**TASKS**
1: Answer these questions using the getKeys tutorial:
(a) What name does getKeys give to the count of '{' characters in the format string?
(b) Which key appears in braces right after the words "back to" in the story?
(c) Under the first problem-solving step, what should be included along with encapsulating the problem in a function?
2: Carry on the getKeys tutorial from its final sentence.

**EXTRACTED TEXT**
::::

Look the code over and see that it makes sense. See how we continuously modify start, end, key, and keyList. Since we have coded this new part as a function, it is easy to test without running a whole revised mad lib program. We can just run this function on some test data, like the original story, and see what it does. Run the example program testGetKeys.py:

'''Test the function to extract keys from a format string for a dictionary.'''

def getKeys(formatString):
    '''formatString is a format string with embedded dictionary keys.
    Return a list containing all the keys from the format string.'''

    keyList = list()
    end = 0
    repetitions = formatString.count('{')
    for i in range(repetitions):
        start = formatString.find('{', end) + 1
        end = formatString.find('}', start)
        key = formatString[start : end]
        keyList.append(key)
    return keyList

originalStory = """
Once upon a time, deep in an ancient jungle,
there lived a {animal}.  This {animal}
liked to eat {food}, but the jungle had
very little {food} to offer.  One day, an
explorer found the {animal} and discovered
it liked {food}.  The explorer took the
{animal} back to {city}, where it could
eat as much {food} as it wanted.  However,
the {animal} became homesick, so the
explorer brought it back to the jungle,
leaving a large supply of {food}.

The End
"""

print(getKeys(originalStory))

The functions should behave as advertised.

Look back on the process described to come up with the getKeys function. One way of approaching the creative process of coding this function was provided. There are many other results and approaches possible, but the discussion did illustrate a number of useful ideas which you might adapt to other problems, in different orders and proportions, that are summarized in the next section.

2.3.2. Creative Problem Solving Steps

  • Clearly define the problem. Encapsulating the problem in a function is useful, with inputs as parameters and results returned. Include a complete documentation string, and a clear example (or examples) of what it is to do.
  • If the problem is too complicated to just solve easily, straight away, it is often useful to construct a representative concrete case and write down concrete steps appropriate to this problem.
  • Think of the data in the problem, and give names to the pieces you will need to refer to. Clearly identify the ideas that the names correspond to. When using sequences like lists or strings, you generally need names not only for the whole collection, but also parts like items and characters or substrings, and often indices that locate parts of the collection.

::::

**DATA SECTION**

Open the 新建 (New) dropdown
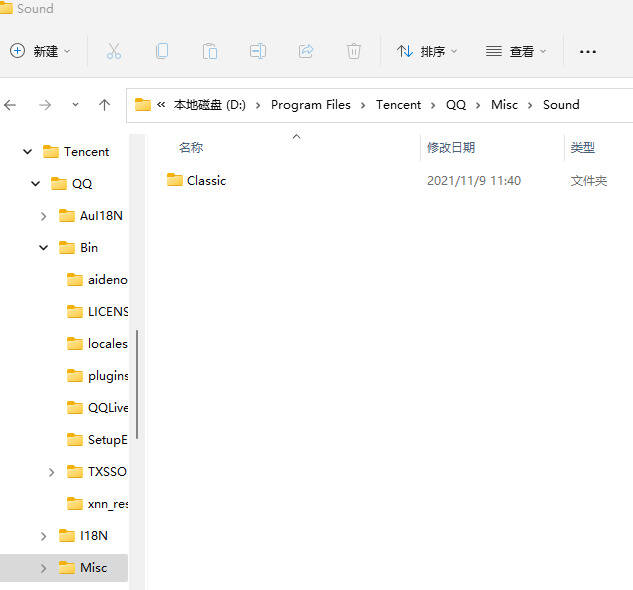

::::

**THE ANSWERS**
1:
(a) repetitions
(b) city
(c) A complete documentation string, and a clear example (or examples) of what it is to do.

2:
  • Plan the overall approach to the problem using a mixture of Python and suggestive phrases (called pseudo-code). The idea is to refine it to a place where you can fairly easily figure how to replace the phrases with Python.
  • Replace your pseudo-code parts with Python. If you had a concrete example to guide you, you may want to test with one of more further concrete examples with different specific data, to make sure you come up with code for a generalization that works in all cases. This is the process of abstraction.
  • Recognize where something is being repeated over and over, and think how to structure appropriate loops. Can you incorporate any patterns you have seen before?
  • If you need to create a successive modification loop, think of how to approach the first repetition and then how to modify the data for the later times through the loop. Usually you can make the first time through the loop fit the more general pattern needed for the repetitions by making appropriate initializations before the loop.
  • Check and test your code, and correct as necessary.

2.3.3. The Revised Mad Lib Program

There is still an issue for use of getKeys in the mad lib program: the returned list has unwanted repetitions in it. We can easily create a collection without repetitions, how?

One approach is to make a set from the list returned. A neater approach would be to just have the getKeys function return a set in the first place. We need to slightly change to getKeys‘ documentation string and the final return line. This will be included in a new version of the mad lib program, which makes it easy to substitute a new story. We will make the story’s format string be a parameter to the central method, tellStory. We will also put the clearly identified step of filling the dictionary with the user’s picks in a separate function. We will test tellStory with the original story. Note the changes included in madlib2.py and run:

"""
madlib2.py
Interactive display of a mad lib, which is provided as a Python format string,
with all the cues being dictionary formats, in the form {cue}.

In this version, the cues are extracted from the story automatically,
and the user is prompted for the replacements.

Original verison adapted from code of Kirby Urner
"""

def getKeys(formatString):
    '''formatString is a format string with embedded dictionary keys.
    Return a set containing all the keys from the format string.'''

    keyList = list()
    end = 0
    repetitions = formatString.count('{')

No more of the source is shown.